§ **ITEMS**
+++++

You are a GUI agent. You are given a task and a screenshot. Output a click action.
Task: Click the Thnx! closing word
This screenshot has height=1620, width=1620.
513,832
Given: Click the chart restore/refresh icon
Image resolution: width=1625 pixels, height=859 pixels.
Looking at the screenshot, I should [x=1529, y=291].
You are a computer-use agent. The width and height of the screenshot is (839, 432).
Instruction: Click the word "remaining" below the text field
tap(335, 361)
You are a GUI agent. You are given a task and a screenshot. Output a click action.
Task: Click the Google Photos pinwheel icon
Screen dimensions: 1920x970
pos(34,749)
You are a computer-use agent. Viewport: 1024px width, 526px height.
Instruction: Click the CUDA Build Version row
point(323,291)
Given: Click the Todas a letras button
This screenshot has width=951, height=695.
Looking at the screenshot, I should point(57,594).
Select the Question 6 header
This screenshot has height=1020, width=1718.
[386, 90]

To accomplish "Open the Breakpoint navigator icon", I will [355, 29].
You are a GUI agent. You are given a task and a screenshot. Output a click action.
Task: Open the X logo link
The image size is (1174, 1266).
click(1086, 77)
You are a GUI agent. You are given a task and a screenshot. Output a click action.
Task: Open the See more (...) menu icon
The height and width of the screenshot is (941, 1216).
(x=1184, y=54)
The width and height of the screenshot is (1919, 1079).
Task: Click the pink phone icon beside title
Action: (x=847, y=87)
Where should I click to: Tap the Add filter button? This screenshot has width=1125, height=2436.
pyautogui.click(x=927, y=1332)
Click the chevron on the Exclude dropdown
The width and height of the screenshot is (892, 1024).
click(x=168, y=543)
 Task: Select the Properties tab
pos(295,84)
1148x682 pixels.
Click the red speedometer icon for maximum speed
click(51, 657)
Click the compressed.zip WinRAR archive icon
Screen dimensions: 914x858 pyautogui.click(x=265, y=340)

+++++

§ **BRIEF**
Copy the items above verbatim.

§ **WRITTEN ANSWER**
You are a GUI agent. You are given a task and a screenshot. Output a click action.
Task: Click the Thnx! closing word
This screenshot has height=1620, width=1620.
513,832
Given: Click the chart restore/refresh icon
Image resolution: width=1625 pixels, height=859 pixels.
Looking at the screenshot, I should [x=1529, y=291].
You are a computer-use agent. The width and height of the screenshot is (839, 432).
Instruction: Click the word "remaining" below the text field
tap(335, 361)
You are a GUI agent. You are given a task and a screenshot. Output a click action.
Task: Click the Google Photos pinwheel icon
Screen dimensions: 1920x970
pos(34,749)
You are a computer-use agent. Viewport: 1024px width, 526px height.
Instruction: Click the CUDA Build Version row
point(323,291)
Given: Click the Todas a letras button
This screenshot has width=951, height=695.
Looking at the screenshot, I should point(57,594).
Select the Question 6 header
This screenshot has height=1020, width=1718.
[386, 90]

To accomplish "Open the Breakpoint navigator icon", I will [355, 29].
You are a GUI agent. You are given a task and a screenshot. Output a click action.
Task: Open the X logo link
The image size is (1174, 1266).
click(1086, 77)
You are a GUI agent. You are given a task and a screenshot. Output a click action.
Task: Open the See more (...) menu icon
The height and width of the screenshot is (941, 1216).
(x=1184, y=54)
The width and height of the screenshot is (1919, 1079).
Task: Click the pink phone icon beside title
Action: (x=847, y=87)
Where should I click to: Tap the Add filter button? This screenshot has width=1125, height=2436.
pyautogui.click(x=927, y=1332)
Click the chevron on the Exclude dropdown
The width and height of the screenshot is (892, 1024).
click(x=168, y=543)
 Task: Select the Properties tab
pos(295,84)
1148x682 pixels.
Click the red speedometer icon for maximum speed
click(51, 657)
Click the compressed.zip WinRAR archive icon
Screen dimensions: 914x858 pyautogui.click(x=265, y=340)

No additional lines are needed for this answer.